Immunochemical quantitation of adducts induced in DNA by cis-diamminedichloroplatinum (II) and analysis of adduct-related DNA-unwinding

Abstract

Antibodies elicited against the haptens cis-Pt(NH3)2dGuodGMP and its ribo-analog, both covalently coupled to bovine serum albumin, recognize adducts of cis-diamminedichloroplatinum(II) (cis-DDP) in DNA. Antibody-binding to cis-DDP-DNA strongly depends on the accessibility of the adducts to the antibodies. In double-stranded cis-DDP-DNA with low Pt: nucleotide ratios (rb's), this accessibility is enhanced by unwinding of the cis-DDP-DNA, e.g. by heat-denaturation.
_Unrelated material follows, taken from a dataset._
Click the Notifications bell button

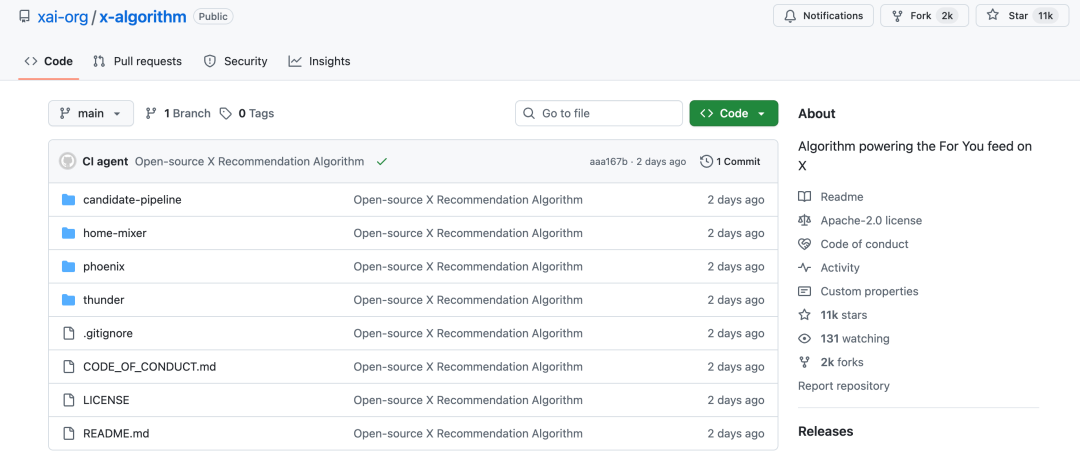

An unwinding effect is also induced by the cis-DDP treatment itself. A260nm readings of cis-DDP-DNA samples indicate an increased denaturation of the DNA at increasing Pt-contents. The data obtained after heat-denaturation of the same samples show a growing capability to renaturation when the rb-values increase from 0 to 0.04; at 0.04 less than rb less than 0.18 the renaturation effect gradually disappears. In the competitive enzyme-linked immunosorbent assay (ELISA), the cis-DDP-adducts in heat-denatured DNA are detected in the pmol range; in DNA-digests, however, they are recognized in fmol amounts. For the individual Pt-containing (oligo)nucleotides the amounts causing 50% inhibition in the ELISA were established for the two anti-sera; they were 13.3 +/- 3.8 (fmol +/- S.D.) and 5.4 +/- 1.8 for cis-Pt(NH3)2d(GMP)2; 15.5 +/- 5.4 and 4.0 +/- 1.5 for cis-Pt(NH3)2d(pGpG); (2.6 +/- 1.1) X 10(3) and (2.0 +/- 1.0) X 10(3) for cis-Pt(NH3)2d(pApG); (5.6 +/- 1.9) X 10(3) and (2.9 +/- 0.4) X 10(3) for Pt(NH3)3dGMP. Pt-adducts in a trans-DDP-DNA digest are recognized in pmol amounts and dGMP in nmol quantitatives. Finally, the usefulness of these antibodies for the detection and quantitation of individual cis-DDP-adducts in cis-DDP-DNA digests was demonstrated.